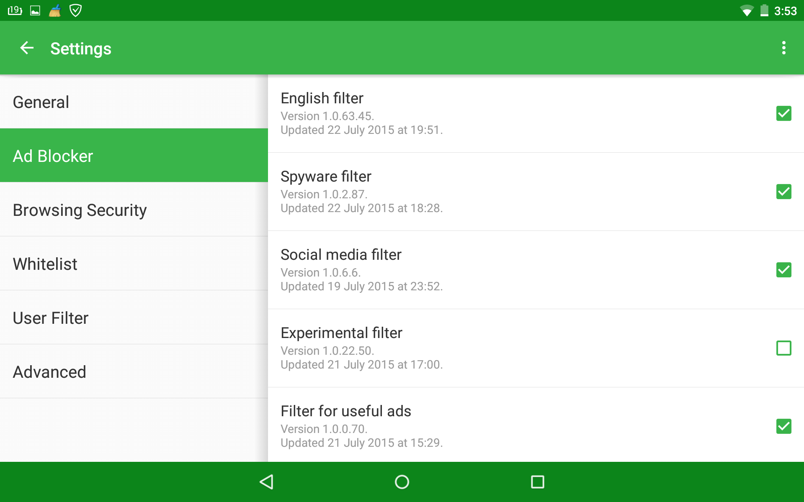804x502 pixels.
Task: Select the Advanced settings menu item
Action: coord(49,371)
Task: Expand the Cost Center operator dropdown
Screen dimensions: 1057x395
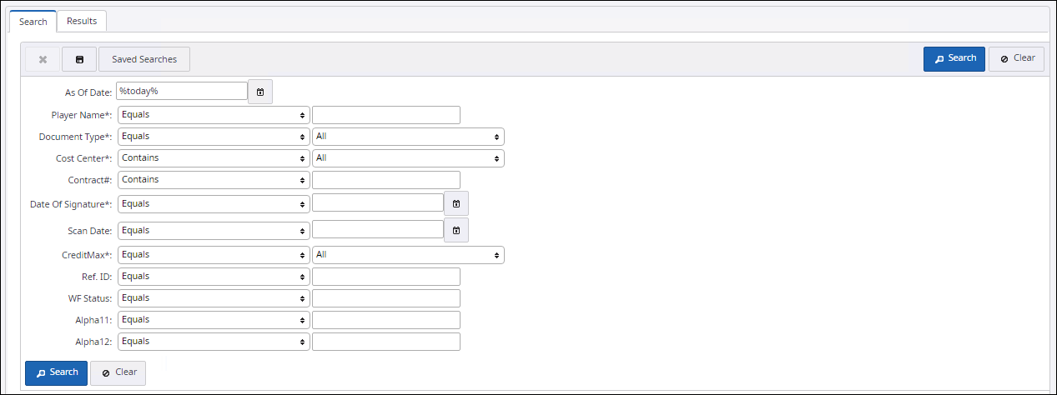Action: point(214,158)
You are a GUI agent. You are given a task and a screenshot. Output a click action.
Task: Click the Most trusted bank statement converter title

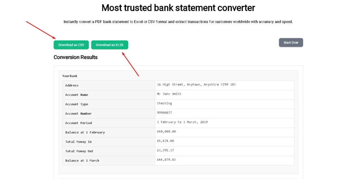coord(178,8)
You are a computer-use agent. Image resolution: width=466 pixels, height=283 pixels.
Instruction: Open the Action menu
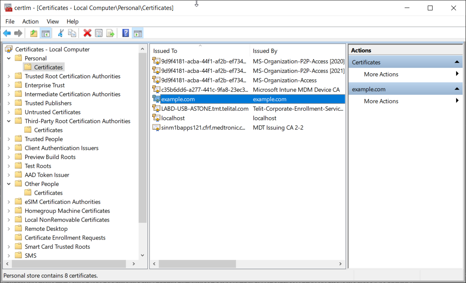(30, 22)
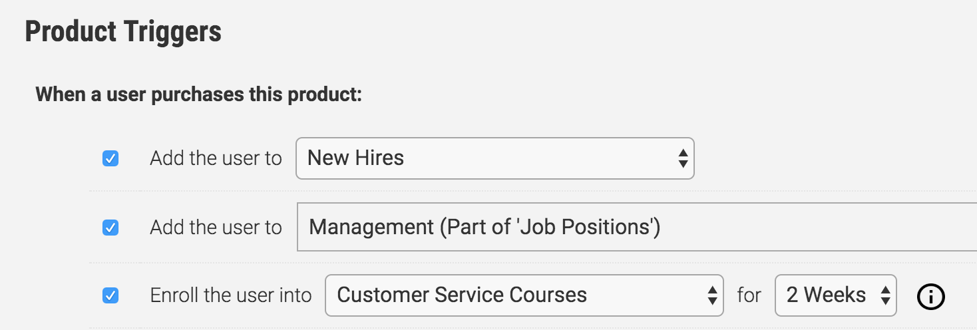Expand the 2 Weeks duration dropdown

(836, 295)
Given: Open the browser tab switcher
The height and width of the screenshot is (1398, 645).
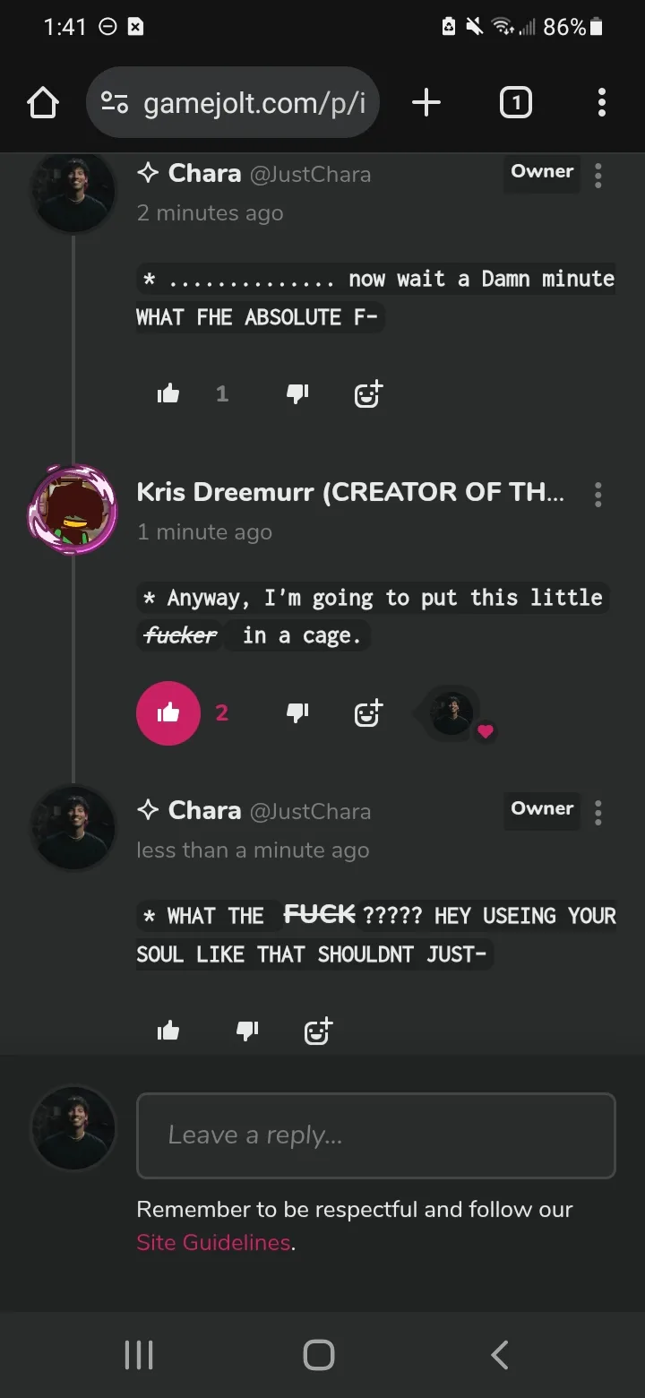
▬▬▬▬▬▬▬▬▬▬
| How to complete this task |
Search the entries for the string "height" and copy each line where it occurs.

| Exercise solution |
You are a computer-use agent. Image resolution: width=466 pixels, height=283 pixels.
The height and width of the screenshot is (1398, 645).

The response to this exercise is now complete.